ところが、翌1955年にソビエト連邦が、重水素や三重水素をリチウムと化合させて固化することで大幅に小型軽量化した乾式水爆 RDS-6 の実験に成功(ただし現在では、実際には原子爆弾にわずかな熱核反応をプラスした「強化原爆」と言うべきものであった)し、アメリカも対抗上小型軽量化した乾式水爆の開発を迫られ、その成果を試すため、キャッスル作戦が行なわれた。

実験の結果、第五福竜丸等の船舶が巻き添えを受けた上、広範な範囲が放射性物質で汚染された。高知新聞社は2004年夏、「灰滅の海から」と題した連載記事を掲載し、第五福竜丸以外にも、多数の日本船舶がキャッスル作戦の被害を受けたと報じている。

ブラボー実験

一連のキャッスル作戦のうち、ブラボー実験が最も有名である。これには二つの理由がある。

* ブラボー実験の成功が、爆撃機に搭載可能な、実用兵器としての水爆の出現を意味した。
* アメリカの不十分な危険水域設定により、第五福竜丸を始めとする数百隻の漁船が被曝し、またロンゲラップ環礁などにも死の灰の降灰があり、2万人以上が被曝した。これはアメリカが核実験で引き起こした最悪の被曝事故である。
* 実験を行なった島は消え去り、深さ120m、直径1.8kmのクレーターが出来た。

危険水域の設定が不十分だったのは、核出力の見積りを誤ったせいである。見積りでは4-8Mtとされていたが、実際にはリチウム7の核反応による出力が予想以上で、その3倍程度の15.0Mtに及んだ。これは、設計を担当したロスアラモス研究所のミス、と言われている。しかし、その後のアメリカ政府の対応のまずさから被爆者の数が増え、特に当時のマーシャル諸島の住民に対する処置は「事実上の人体実験ではないか」とする批判がある。
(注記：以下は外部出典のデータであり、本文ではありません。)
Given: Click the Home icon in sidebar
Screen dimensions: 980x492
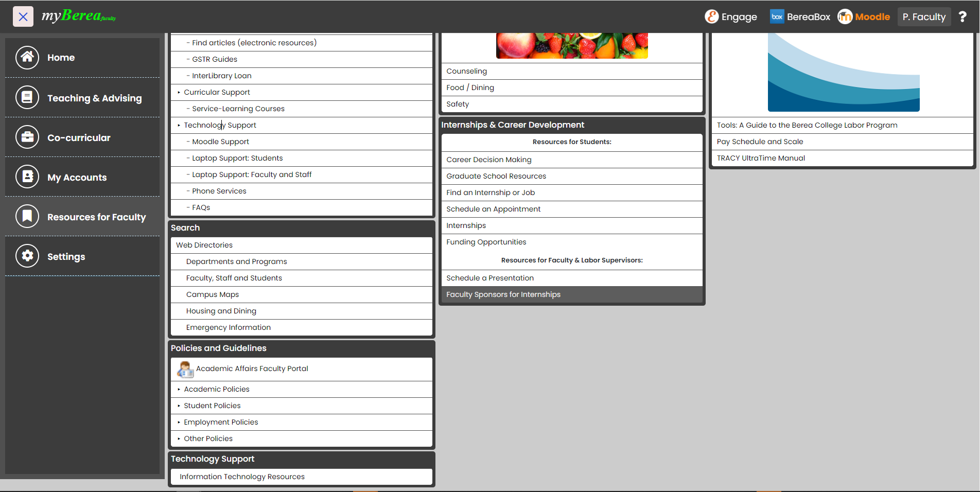Looking at the screenshot, I should click(x=27, y=58).

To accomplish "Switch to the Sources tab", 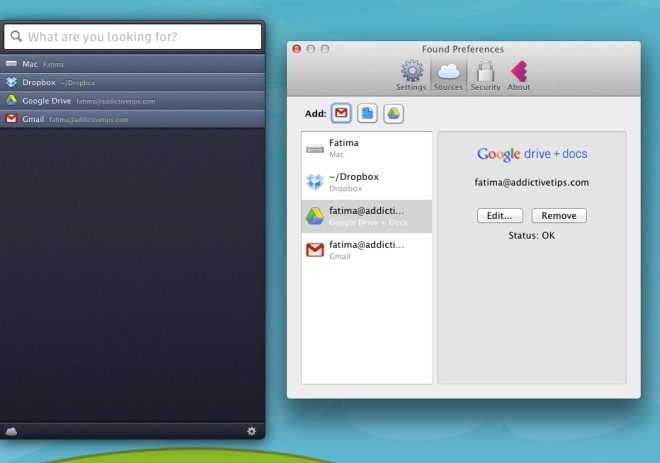I will click(x=448, y=75).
また、第五福竜丸の被曝を矮小化するために、アメリカの国家安全保障会議作戦調整委員会(OCB) は「水爆や関連する開発への日本人の好ましくない態度を相殺するための米政府の行動リスト」(1954年4 月22日起草)で、科学的対策として「日本人患者の発病の原因は、放射能よりもむしろサンゴのちりの化学的影響とする」と明記。「放射線の影響を受けた日本の漁師が死んだ場合、日米合同の病理解剖や死因についての共同声明の発表の準備も含め、非常事態対策案を練る」としていた。

実際、同年9月に第五福竜丸の久保山無線長(当時40歳)が死亡した際に、日本人医師団は死因を「放射能症」と発表したが、米国は現在まで、「放射線が直接の原因ではない」との見解を取り続けている。第五福竜丸の被害は日本国内で大きな反響を呼び、大きな反核運動となった。毎年、ブラボー実験のあった3月1日に、ビキニ・デーの反核イベントが催されている。